Edebiyat’ın, Sanat’ın ve Kültür’ün yaşaması için savaş verenlerin sesi ve tek yaşam güvencesi olan bu dergileri yaşatmak için bizler ne yapıyoruz ? Hangi katkıları veriyoruz ? Bu katkılar bizim de varlığımızın güvencesi değil mi ?
Sanatçı duyarlılığımızı ön sıraya alıp bir özeleştiri yaparsak, yüreğimizin bir yerinde bir çıt sesi duyarsak, eksik kalan bir adım atarız belki de. Sanat’a bir katkı sağlarız.
UNUTMAYALIM. Alacağımız her dergi, her kitap yaşamımıza yeni bir soluk katacaktır.
Her eklediğimiz Şiir ve/veya yazı kadar önemli ve gereklidir bu. Haydi o zaman... Okumaya, okutmaya ve yaşatmaya. Saygılarımla. Ali SEL
DİKKAT ; KORSAN’a HAYIR “
Amacım kimseyi eleştirmek değil. Sadece kafamda bir diken gibi duran o soru işaretine bir yanıt aramak.

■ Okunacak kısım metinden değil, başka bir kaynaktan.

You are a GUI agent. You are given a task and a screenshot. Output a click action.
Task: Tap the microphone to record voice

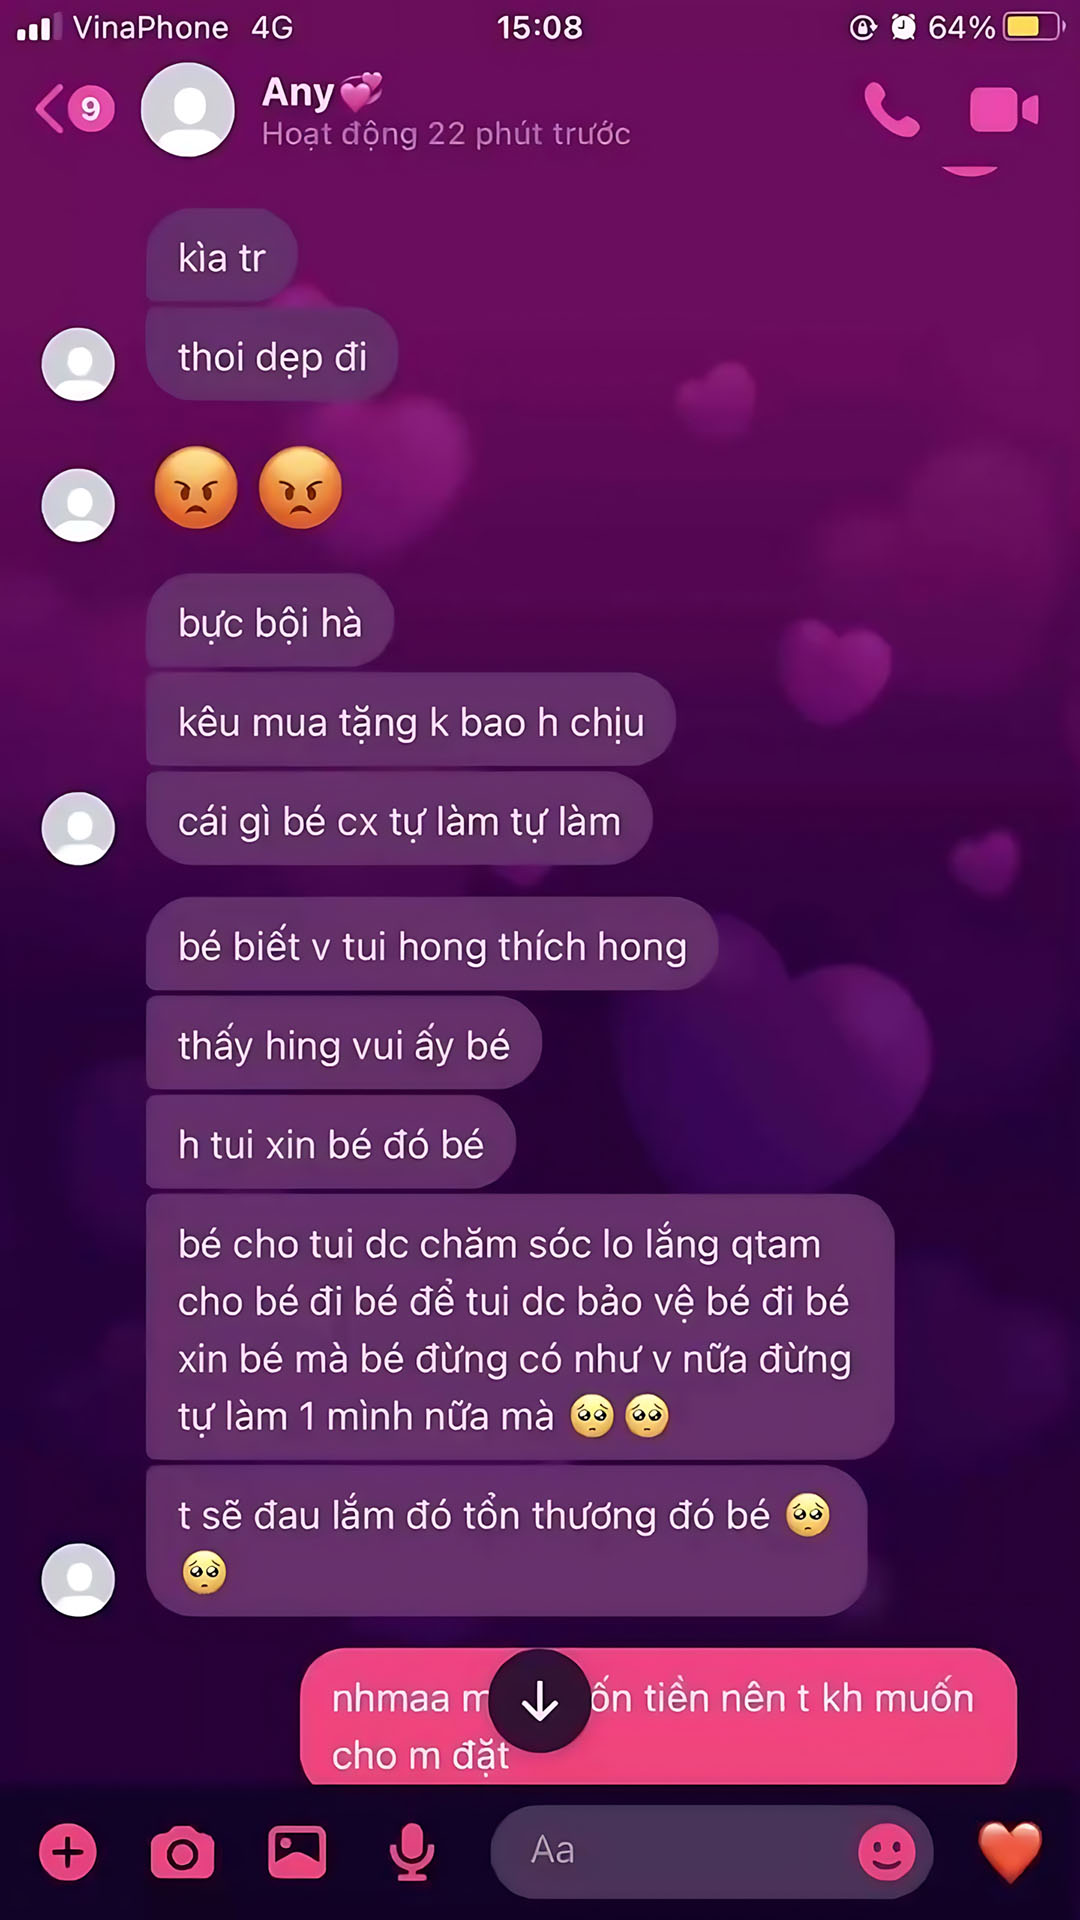point(411,1852)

Bu yanıtı ararken kendime de sorduğum bir başka soruya dikkat çekmek.
EDEBİYAT’ ın NERESİNDEYİZ ?
YORUMLAR
Güzel bir yazı,gerçekten çok beğendim.Hazır sırası gelmişken biraz ben de bir şeyler eklemek istedim.
Beğenilmek mutlaka güzeldir...Fakat iyi bir öğrenci olmak her defasında çok iyisin demekle olmaz,ara sıra da olsa eleştiriye açık olabilmeli insan.
İyi bir öğretmen de öğrencisinin kulağını sınıf içinde çekmemeli...!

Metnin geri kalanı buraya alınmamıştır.